空海-KU-KAI- 美しき王妃の謎 (2018):映画短評
空海-KU-KAI- 美しき王妃の謎 (2018)ライター3人の平均評価: 2.7
『怪猫長安御殿』または『名探偵クーカイ/楊貴妃の死を暴け!』
6年がかりで再現されためくるめく色彩感覚の長安の街は、極楽浄土のようで映画美術を超えた。日中合作とはいえ、徳間康快が支援し続けた時代は遥か昔、これは中国の国力を示す一大事業だ。かつて権力に牙をむいたチェン・カイコーは、市場経済の中で大資本を動かす幻想映画の巨匠の地位を上り詰める。邦題はミスリードする。高僧が奇跡を起こすスペクタクルとは無縁で重厚感はなく、空海は怪事件を追う名探偵にすぎない。原題は『妖猫伝』。永田雅一率いる大映の遺伝子を継承するKADOKAWAとしては、初期ヒット作「化け猫映画」に回帰した。
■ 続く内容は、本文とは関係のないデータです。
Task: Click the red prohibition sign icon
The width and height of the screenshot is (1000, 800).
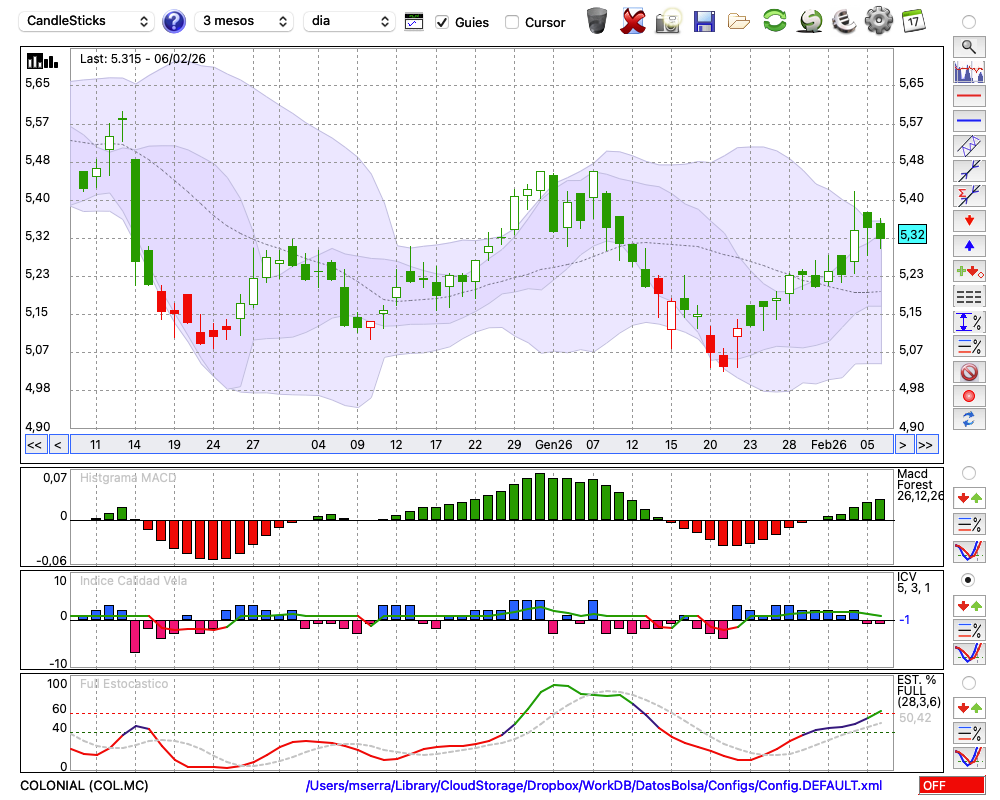Action: coord(968,372)
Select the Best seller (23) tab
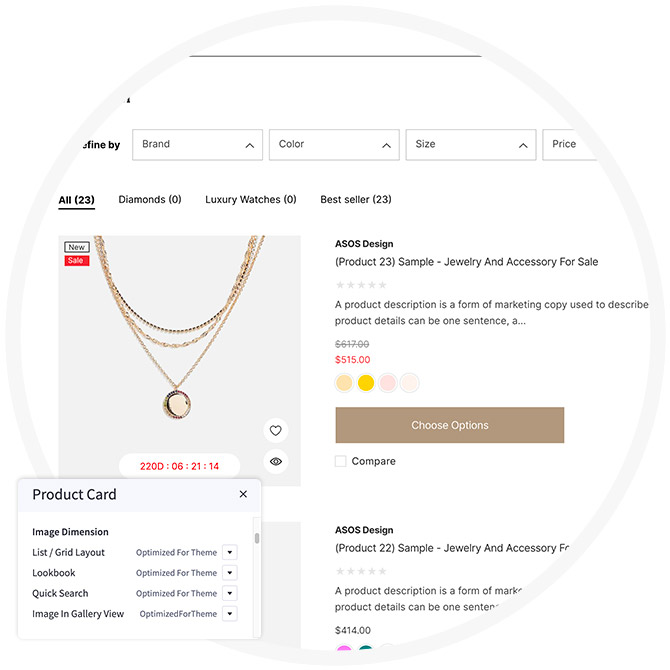Screen dimensions: 670x670 (x=356, y=200)
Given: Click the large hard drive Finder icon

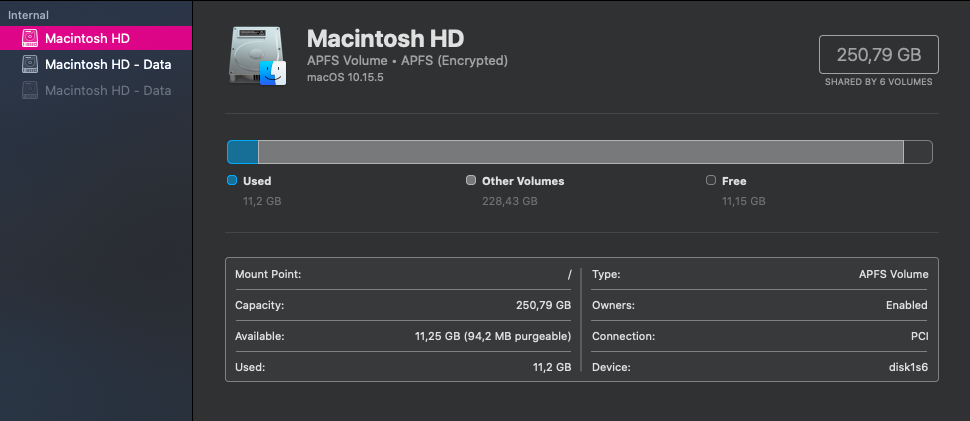Looking at the screenshot, I should pyautogui.click(x=259, y=56).
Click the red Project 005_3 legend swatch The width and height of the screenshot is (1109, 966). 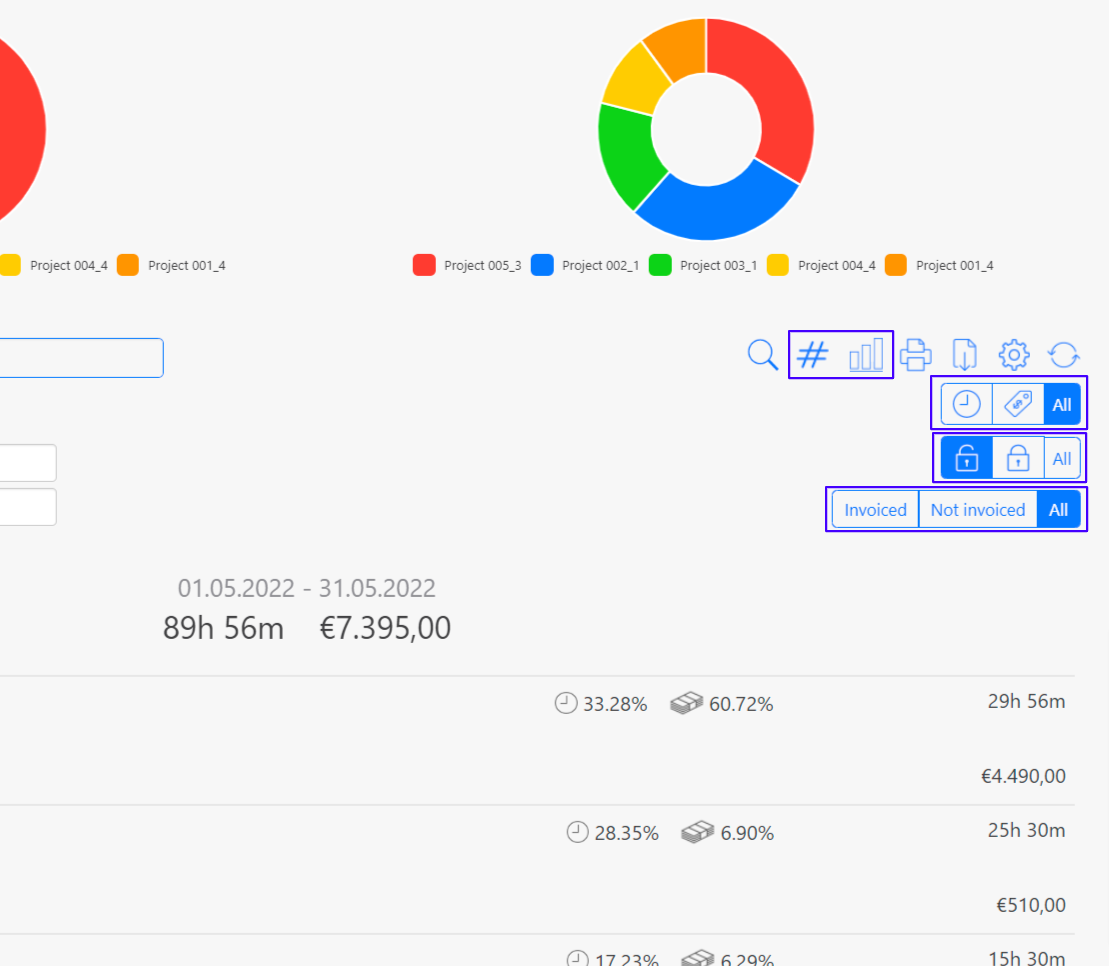424,265
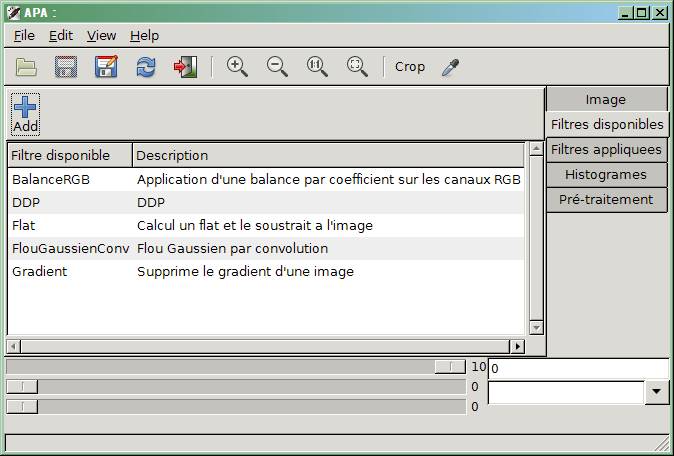This screenshot has height=456, width=674.
Task: Click the text input field showing 0
Action: pyautogui.click(x=578, y=369)
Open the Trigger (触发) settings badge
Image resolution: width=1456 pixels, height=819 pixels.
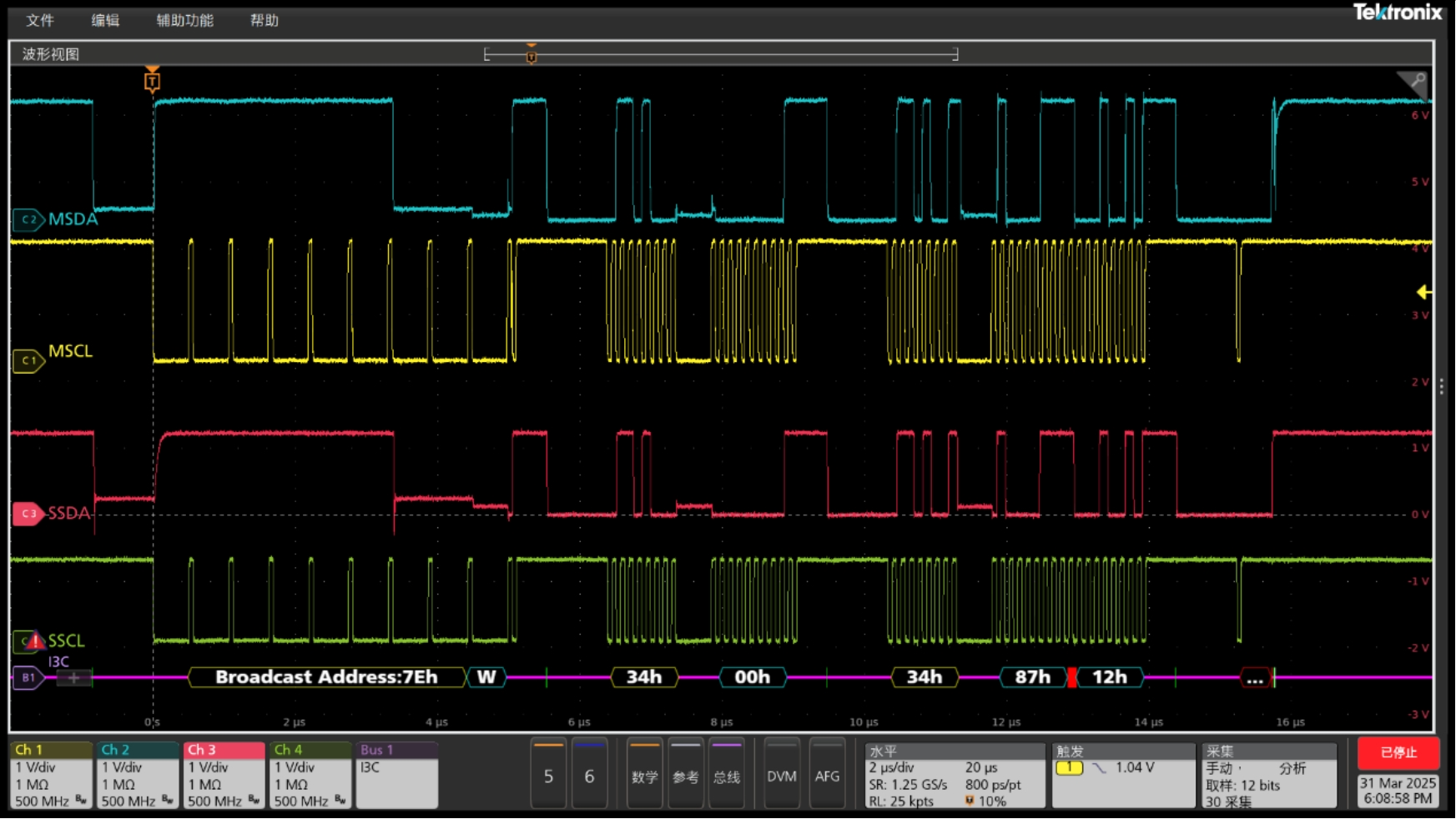[1123, 776]
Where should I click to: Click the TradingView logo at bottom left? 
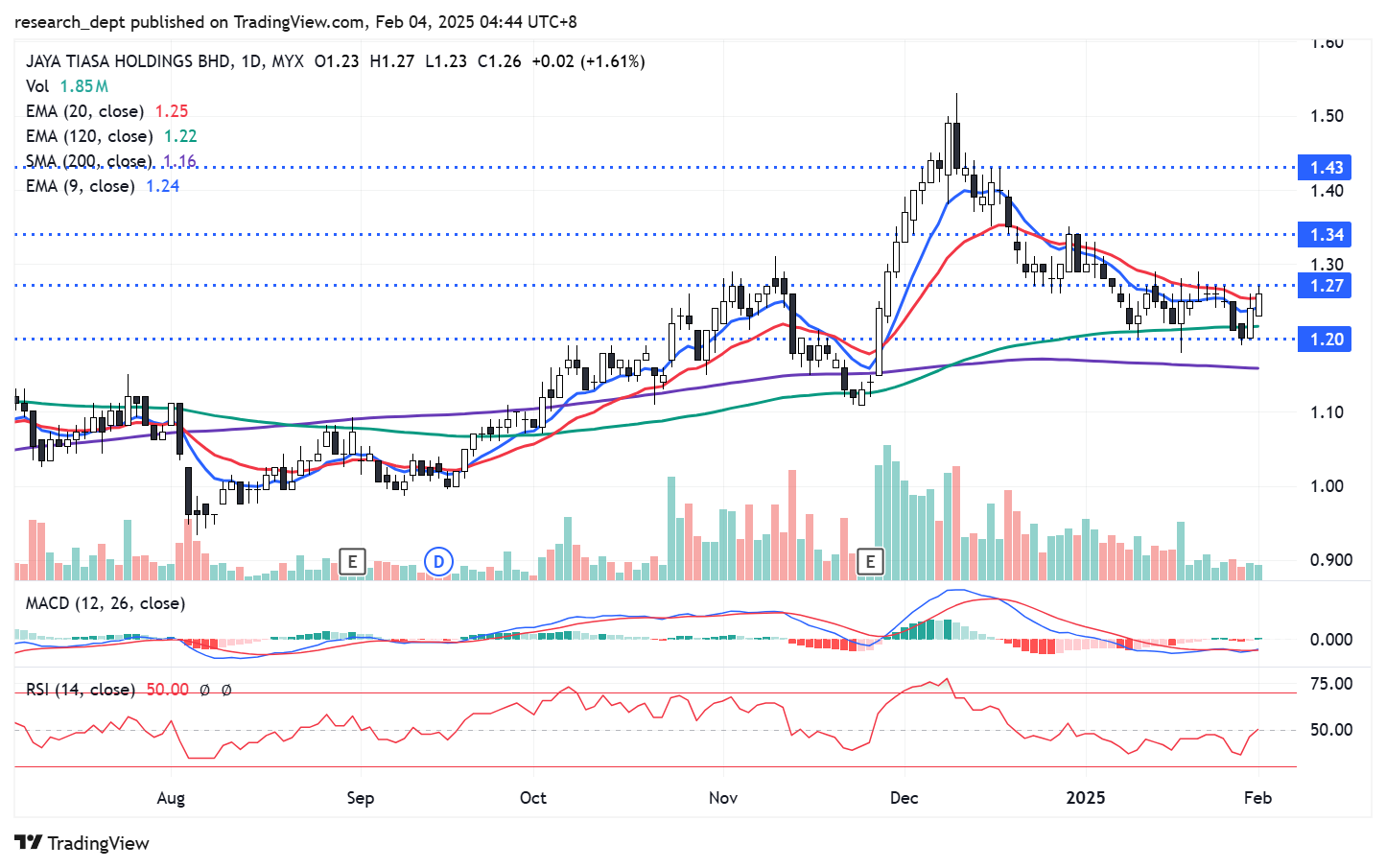click(82, 843)
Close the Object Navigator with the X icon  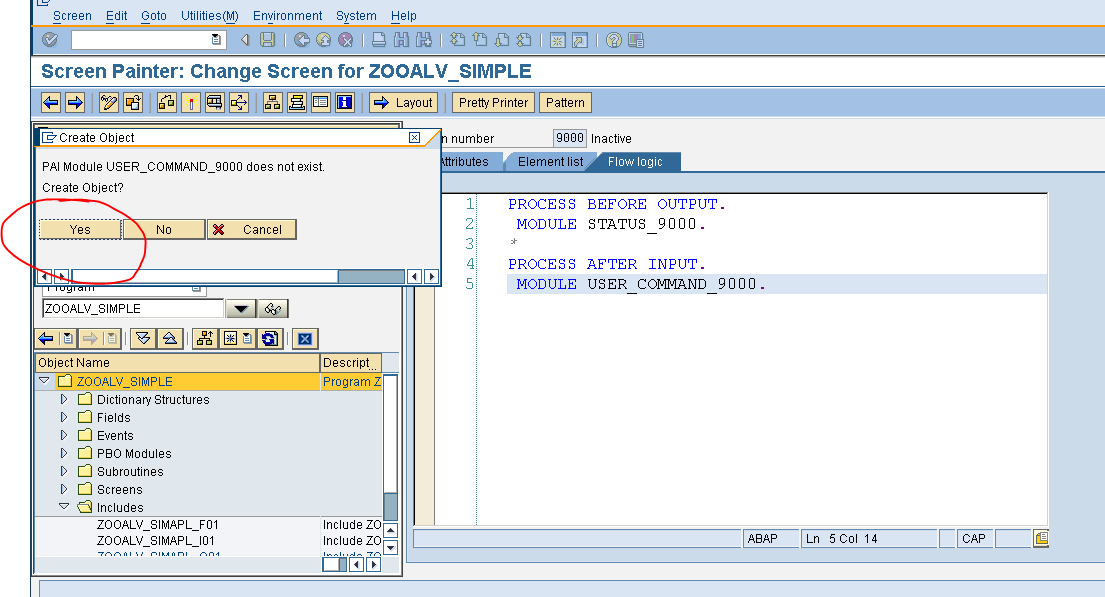pos(305,339)
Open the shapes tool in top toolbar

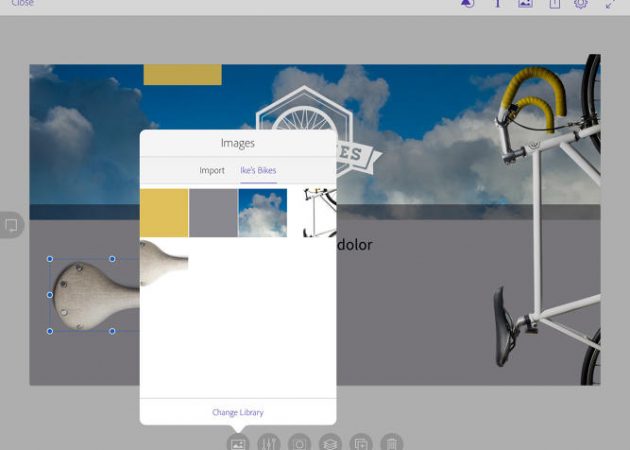[467, 4]
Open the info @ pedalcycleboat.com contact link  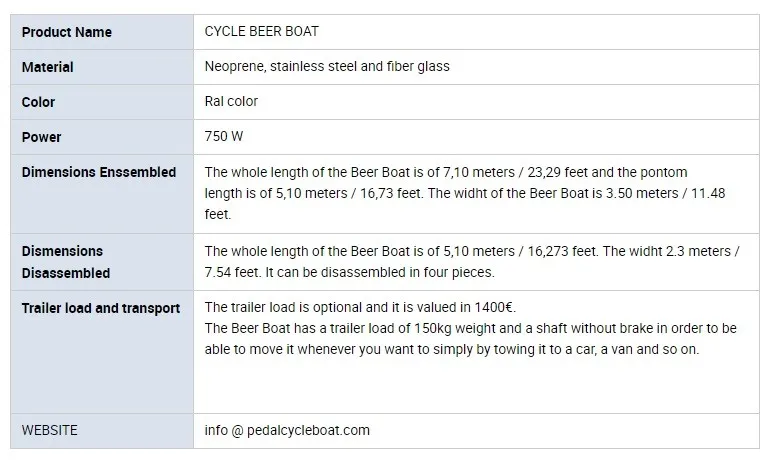tap(287, 430)
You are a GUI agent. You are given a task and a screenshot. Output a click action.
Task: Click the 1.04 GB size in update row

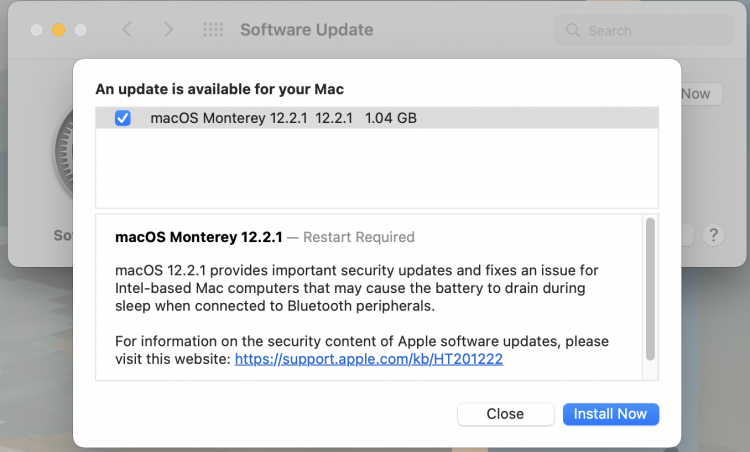391,118

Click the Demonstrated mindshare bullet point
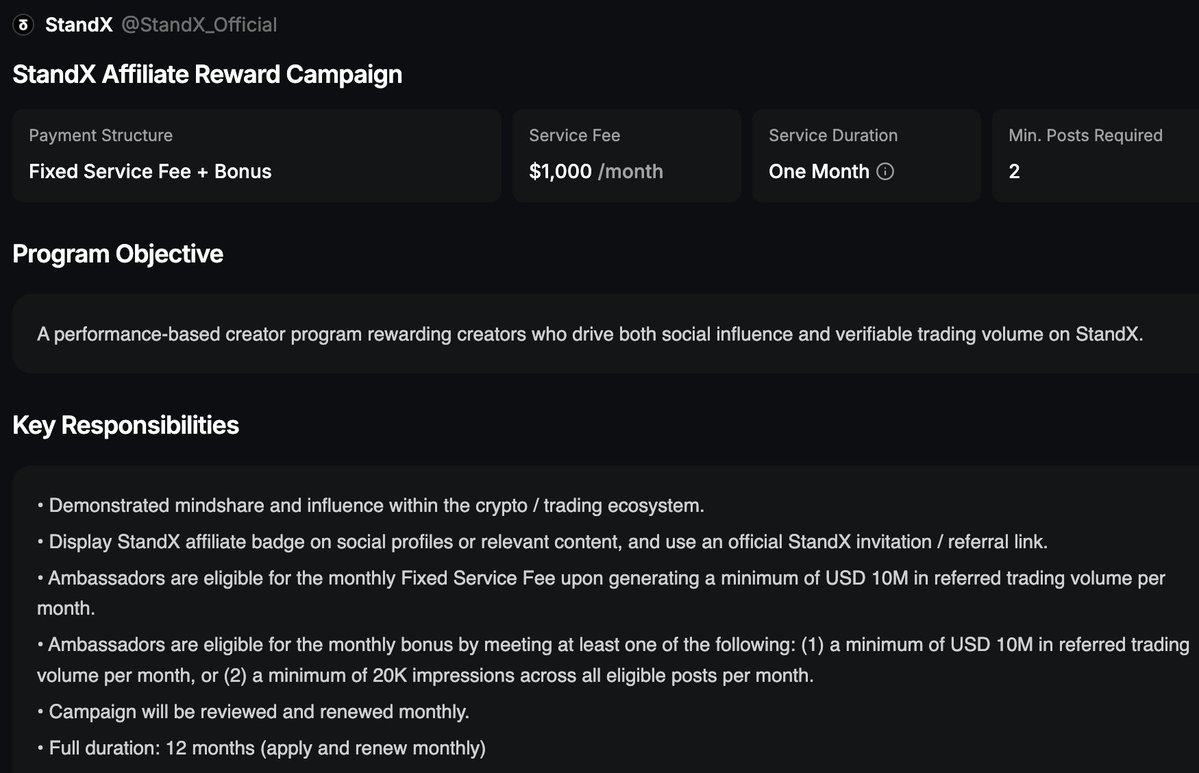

『怪猫長安御殿』や『名探偵クーカイ/楊貴妃の死を暴け!』の方が動員は伸びたかもしれない。
長安の広大なセットを筆頭にすべてが壮麗!
長安に留学中の空海が若き日の白居易と組んで怪死事件の謎を解くのだが、史実と創作を巧みに組み合わせた夢枕獏節にはやはりワクワクする。出演陣も豪華で、特に空海の超人的な部分とお茶目な部分をバランスよく演じた染谷将太と楊貴妃役のチャン・ロンロンが魅力的だった。また「街を作る」と宣言したチェン・カイコー監督が4年がかりで建築した長安の広大なセットに度肝を抜かれっぱなし。007に登場しそうなエキゾチックな妓楼やシルク・ド・ソレイユ風な宴、贅を凝らした衣装や美術を見るとついつい製作資金は?と考えるが、すべてがとにかく壮麗なスペクタクルだ。特撮がユルユルな場面も見えたが、大目に見てしまった。
中国版「陰陽師」いうより「シャーロック」
「陰陽師」の夢枕獏テイストと、『王朝の陰謀 判事ディーと人体発火怪奇事件』に代表される、流行りの“中国版「シャーロック」”テイストが合致したことで、とんでもないスケールになった超大作。空海は売り出し中のホアン・シュアン演じる白楽天を引き立てるワトソンな役割とはいえ、染谷将太は妖しい魅力で健闘。冒頭のキティ・チャンも妙にエロい。とはいえ、完全に映像重視の大味さゆえ、相変わらずチェン・カイコー監督が撮る意味が不明。かといって、『PROMISE 無極』のようなトンデモ映画になるわけでもなく、いろいろ中途半端な仕上がりに。ちなみに「日本語吹替版」のこだわりは、『敦煌』のような邦画大作を狙ってのことか?